Within the listing below, please copy exactly the lines between the line holding "Shipping (19, 2380)" and the line holding "Exhibition catalogue (25, 53)", inclusive.
<<<<
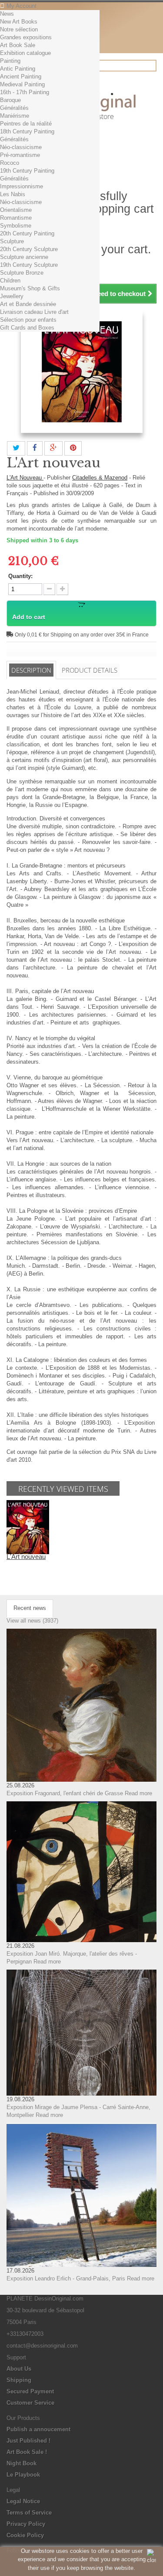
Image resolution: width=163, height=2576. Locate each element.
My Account (22, 6)
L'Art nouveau (26, 1556)
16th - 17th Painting (24, 92)
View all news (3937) (32, 1620)
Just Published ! (28, 2440)
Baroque (10, 100)
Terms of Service (29, 2512)
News (7, 13)
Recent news (29, 1608)
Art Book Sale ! (27, 2452)
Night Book (22, 2463)
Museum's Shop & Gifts (30, 288)
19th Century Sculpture (29, 265)
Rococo (9, 163)
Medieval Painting (22, 84)
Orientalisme (16, 210)
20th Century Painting (27, 233)
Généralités (14, 108)
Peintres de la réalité (26, 123)
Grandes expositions (26, 37)
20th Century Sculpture (29, 249)
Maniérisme (14, 115)
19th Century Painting (27, 170)
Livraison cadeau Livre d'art (34, 312)
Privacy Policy (26, 2524)
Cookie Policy (25, 2535)
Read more (138, 1793)
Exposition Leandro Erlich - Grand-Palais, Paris (66, 2278)
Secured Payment (30, 2391)
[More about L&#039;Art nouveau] (28, 1527)
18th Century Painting (27, 131)
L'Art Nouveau (25, 477)
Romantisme (16, 217)
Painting (10, 61)
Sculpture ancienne (24, 257)
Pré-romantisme (20, 155)
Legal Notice (23, 2501)
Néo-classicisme (21, 147)
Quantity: (20, 576)
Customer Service (30, 2402)
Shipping (19, 2380)
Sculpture (12, 241)
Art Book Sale (17, 45)
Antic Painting (17, 68)
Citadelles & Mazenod (99, 477)
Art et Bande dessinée (28, 304)
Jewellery (11, 296)
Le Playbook (23, 2474)
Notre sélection (19, 29)
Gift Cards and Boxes (27, 327)
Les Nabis (12, 194)
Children (10, 280)
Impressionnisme (21, 186)
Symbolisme (15, 225)
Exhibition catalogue (25, 53)
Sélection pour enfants (28, 319)
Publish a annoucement (38, 2429)
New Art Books (18, 21)
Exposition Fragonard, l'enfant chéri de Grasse (65, 1793)
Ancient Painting (20, 76)
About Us (19, 2368)
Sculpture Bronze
>>>>
**Answer section**
Shipping (19, 2380)
Sculpture (12, 241)
Art Book Sale (17, 45)
Antic Painting (17, 68)
Citadelles & Mazenod (99, 477)
Art et Bande dessinée (28, 304)
Jewellery (11, 296)
Le Playbook (23, 2474)
Notre sélection (19, 29)
Gift Cards and Boxes (27, 327)
Les Nabis (12, 194)
Children (10, 280)
Impressionnisme (21, 186)
Symbolisme (15, 225)
Exhibition catalogue (25, 53)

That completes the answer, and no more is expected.